> Directions
Keep the wording of every entry exactly as it is while leaving the pictures out of your copy.

• • •

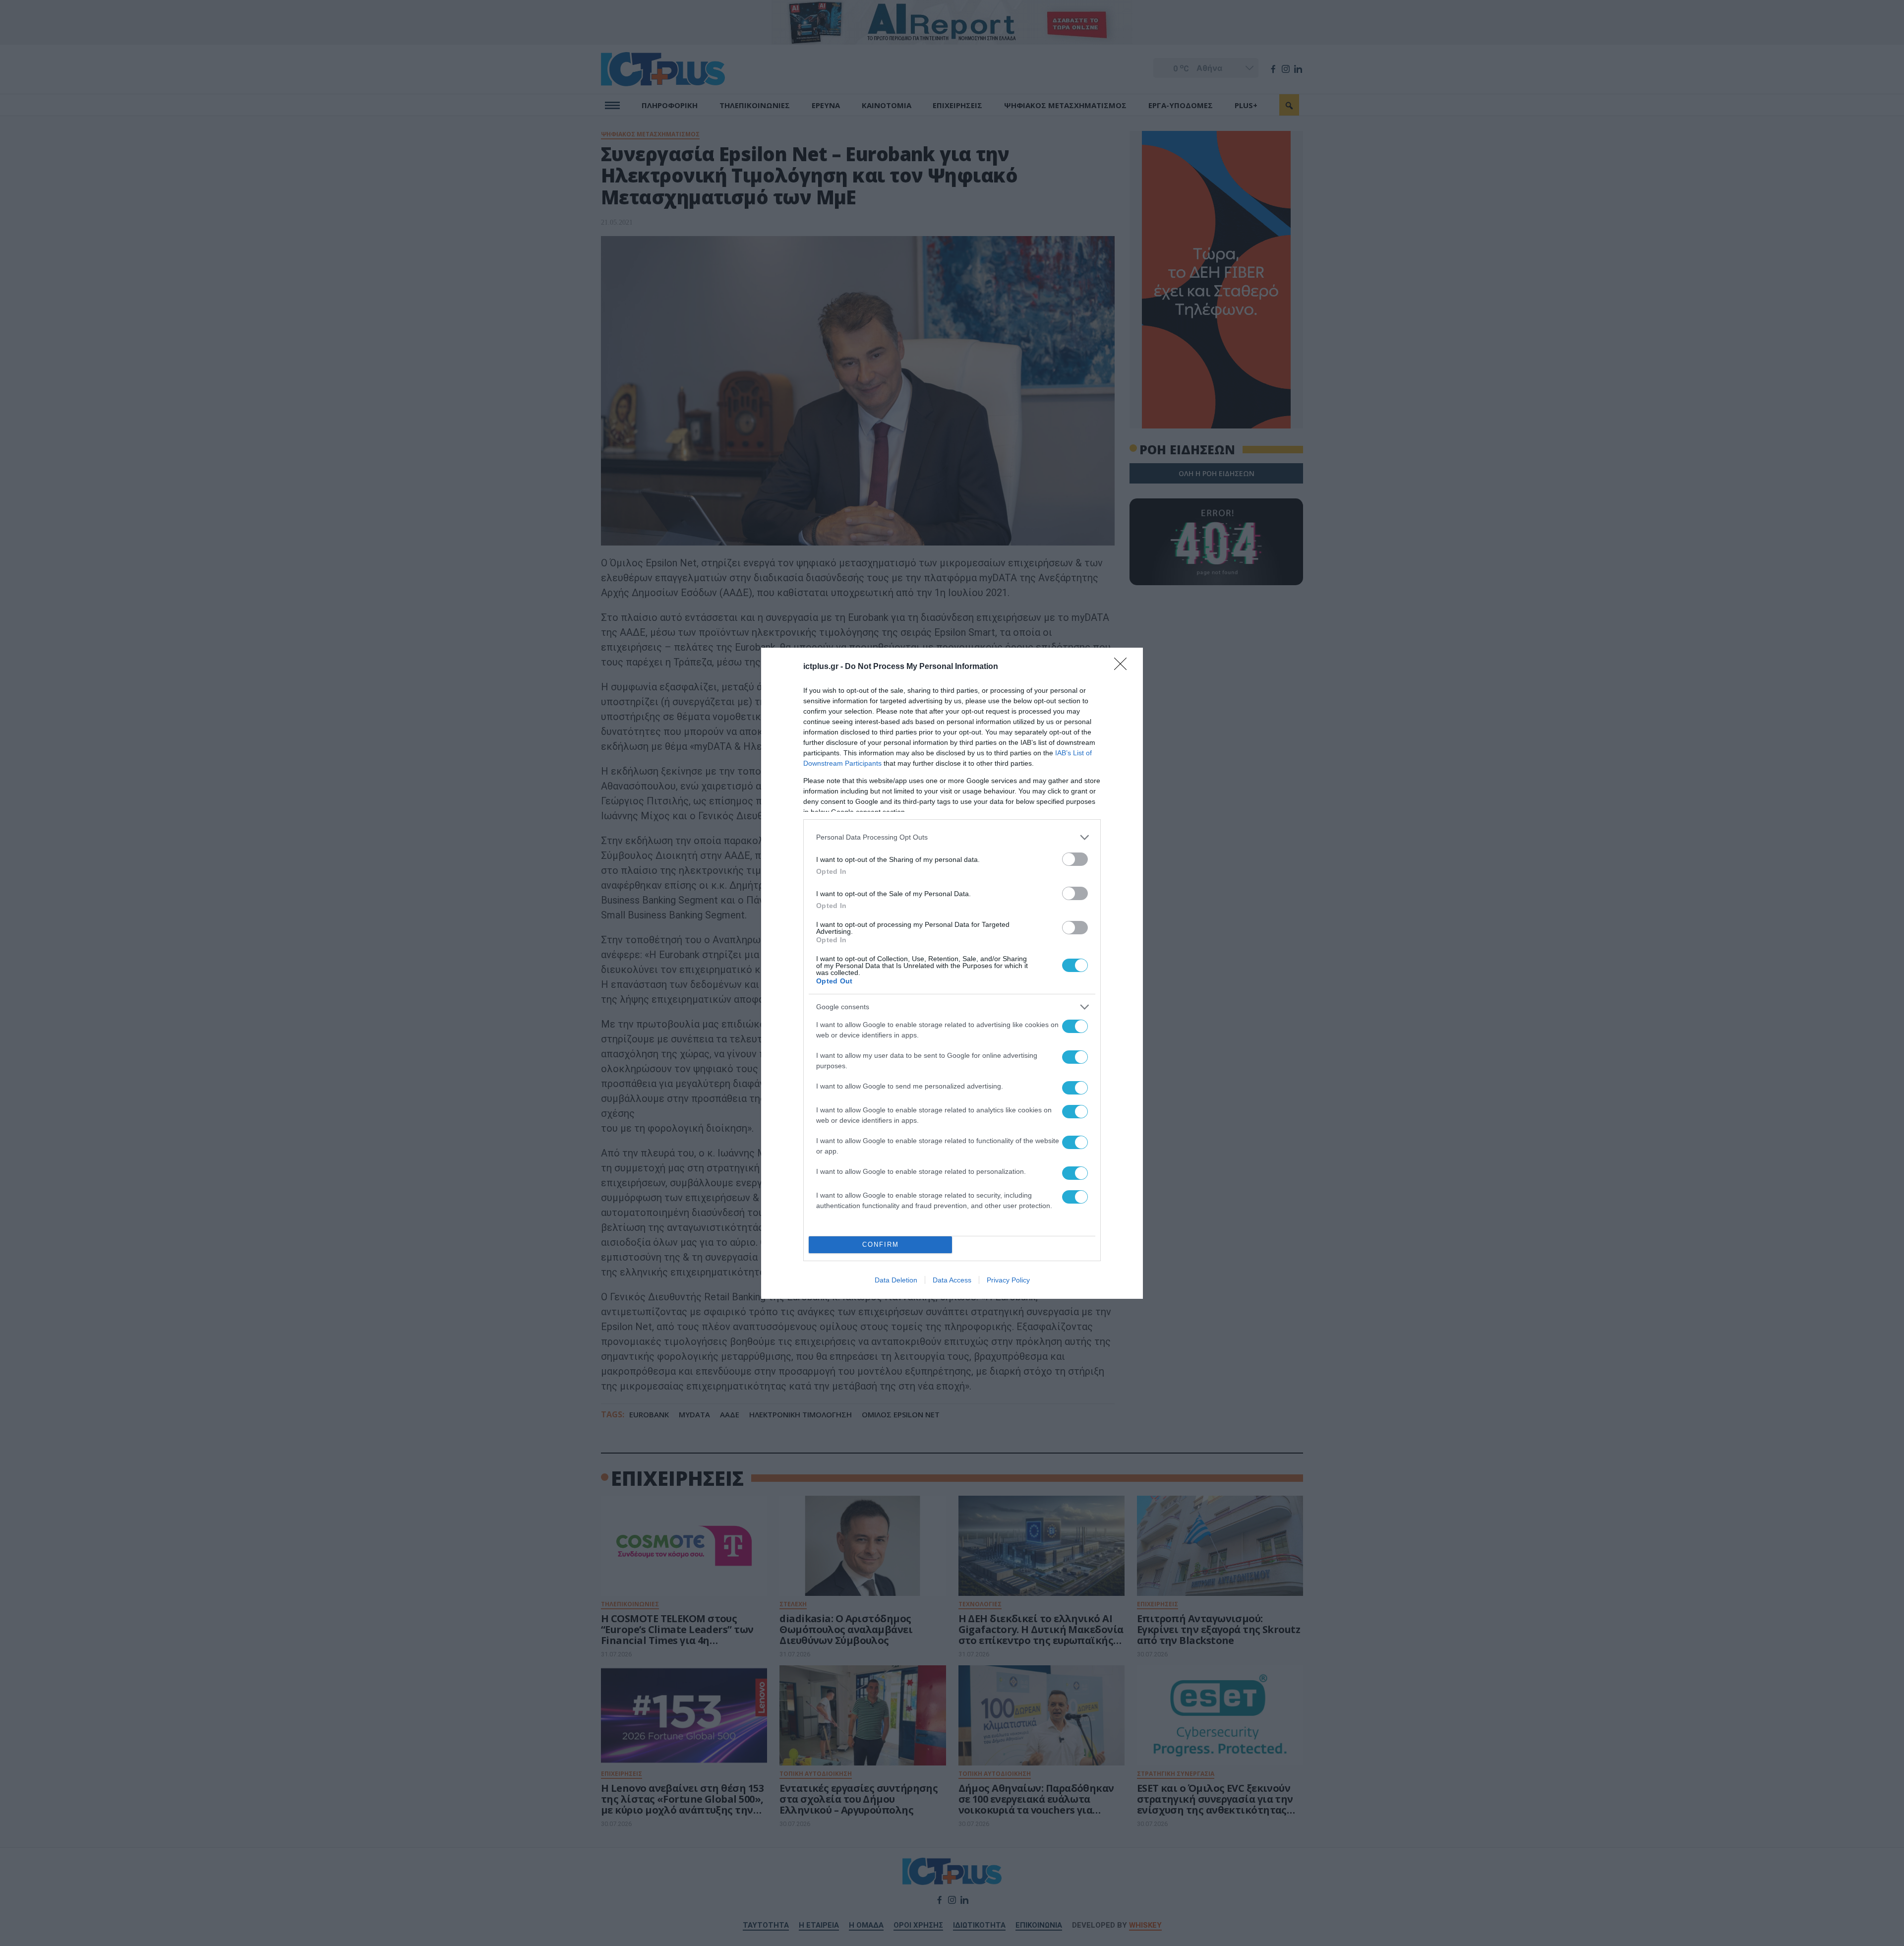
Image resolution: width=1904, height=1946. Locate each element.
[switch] (1075, 859)
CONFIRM (880, 1244)
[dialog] (952, 973)
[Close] (1123, 667)
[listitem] (952, 837)
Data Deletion (896, 1280)
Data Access (952, 1280)
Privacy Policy (1008, 1280)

• • •

> Result
Image resolution: width=1904, height=1946. Locate each element.
[switch] (1075, 859)
CONFIRM (880, 1244)
[dialog] (952, 973)
[Close] (1123, 667)
[listitem] (952, 837)
Data Deletion (896, 1280)
Data Access (952, 1280)
Privacy Policy (1008, 1280)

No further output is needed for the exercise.